● Exercise data
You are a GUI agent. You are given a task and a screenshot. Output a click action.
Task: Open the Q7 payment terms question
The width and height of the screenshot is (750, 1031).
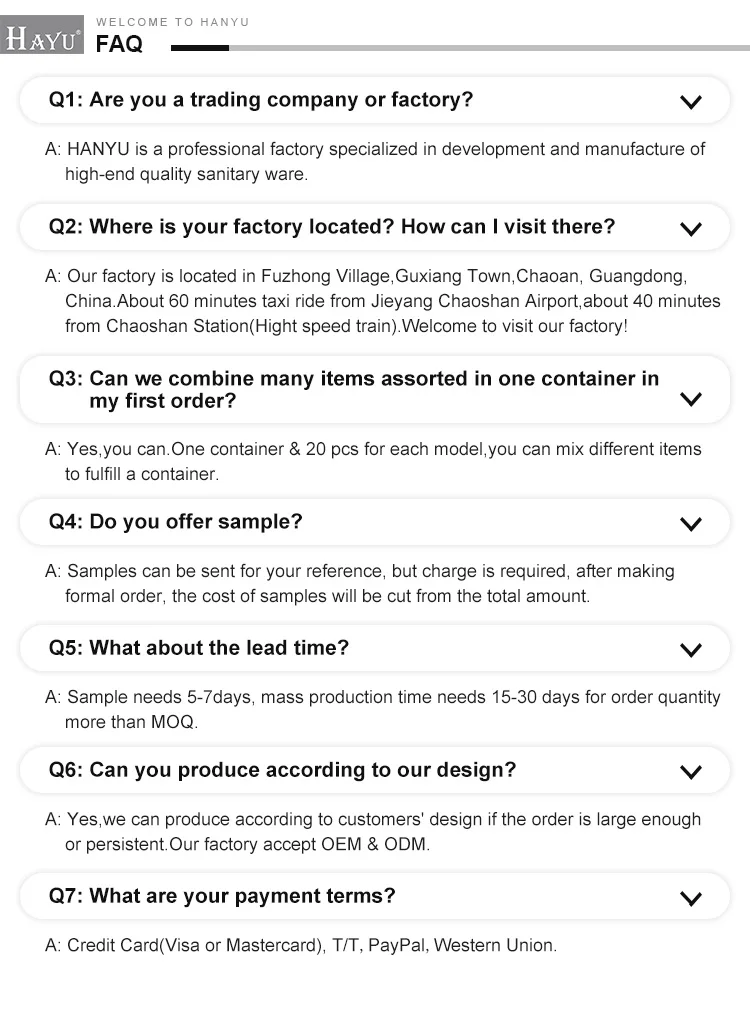(375, 896)
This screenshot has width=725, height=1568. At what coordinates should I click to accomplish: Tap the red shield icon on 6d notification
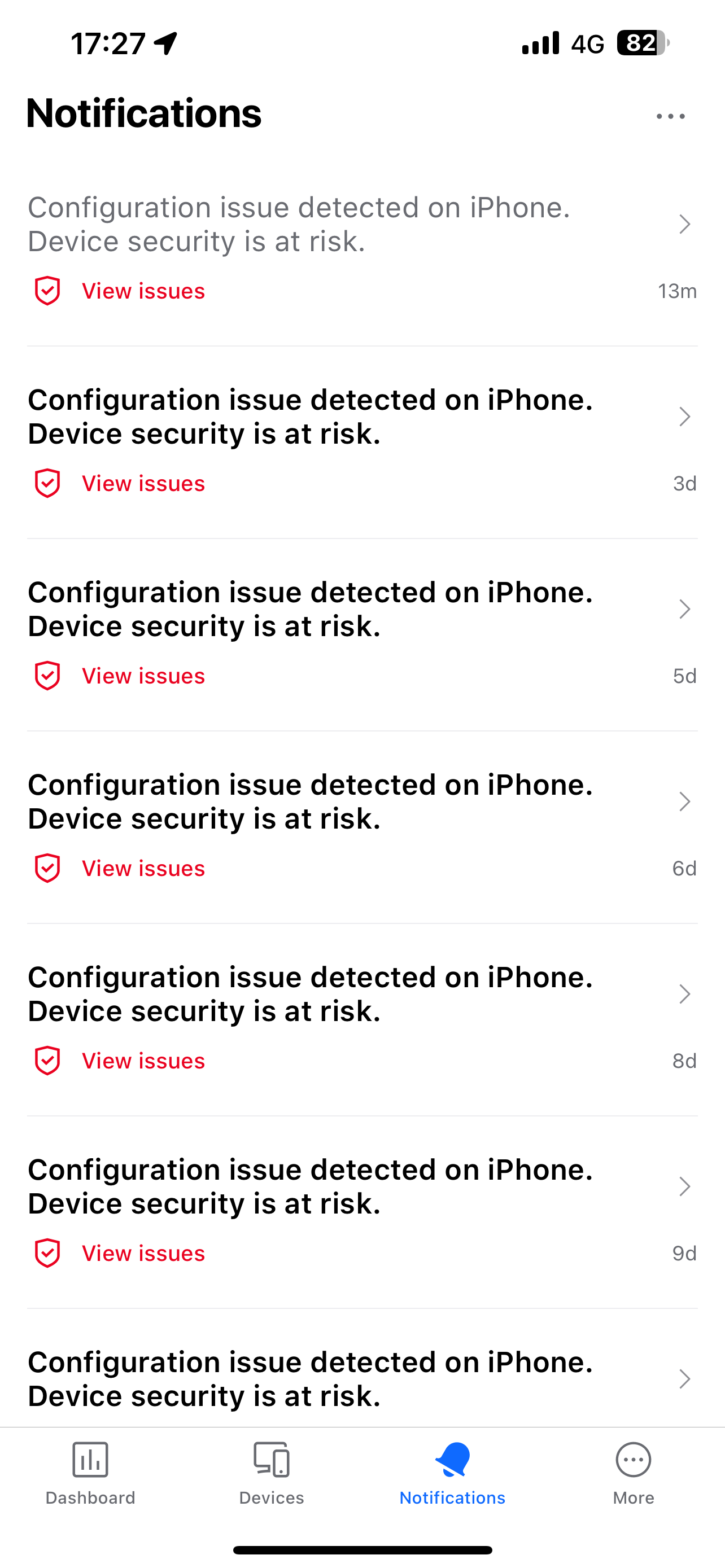tap(47, 868)
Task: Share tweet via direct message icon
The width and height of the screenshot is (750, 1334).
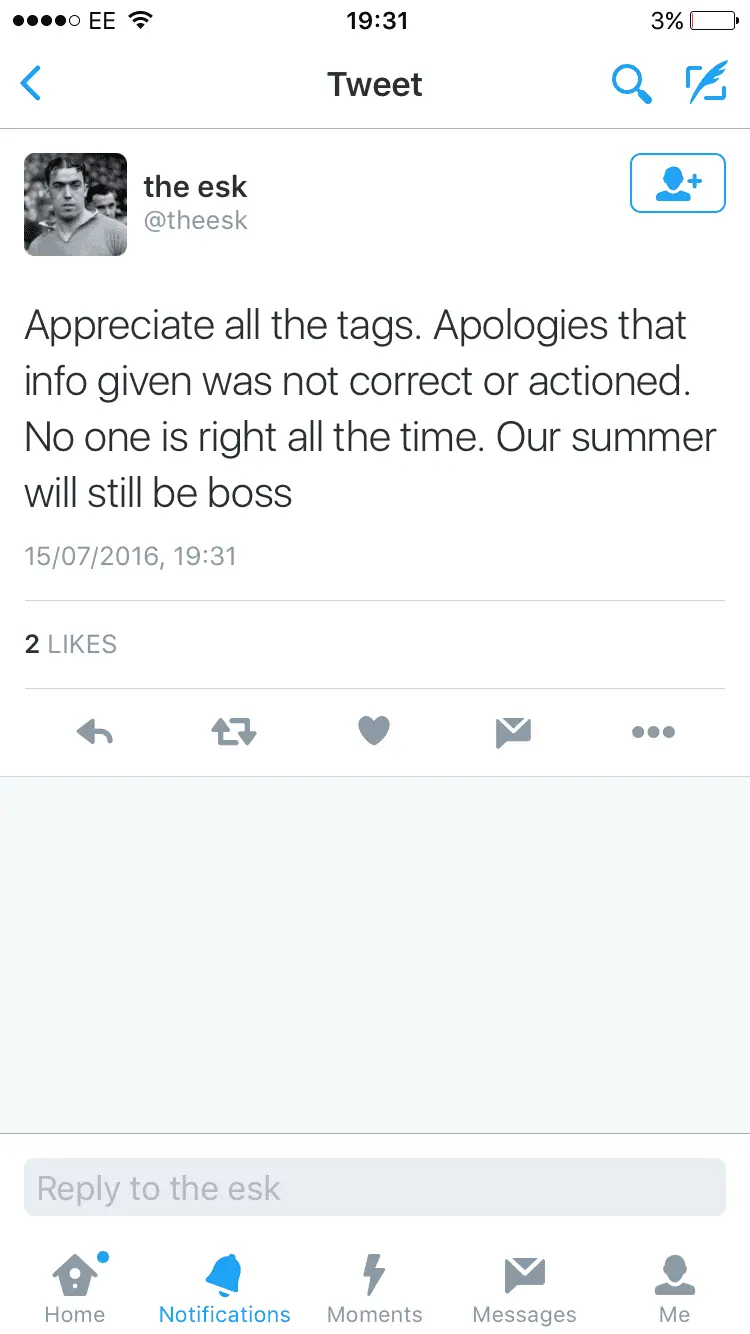Action: tap(513, 732)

● What to produce
Turn the material above into a JSON list of strings with one string per line. Skip blank lines and leave the pictures out.

● Answer to the task
[
  "You are a GUI agent. You are given a task and a screenshot. Output a click action.",
  "Task: Open the Q7 payment terms question",
  "The width and height of the screenshot is (750, 1031).",
  "(375, 896)",
  "This screenshot has width=725, height=1568. At what coordinates should I click to accomplish: Tap the red shield icon on 6d notification",
  "tap(47, 868)",
  "Task: Share tweet via direct message icon",
  "The width and height of the screenshot is (750, 1334).",
  "Action: tap(513, 732)"
]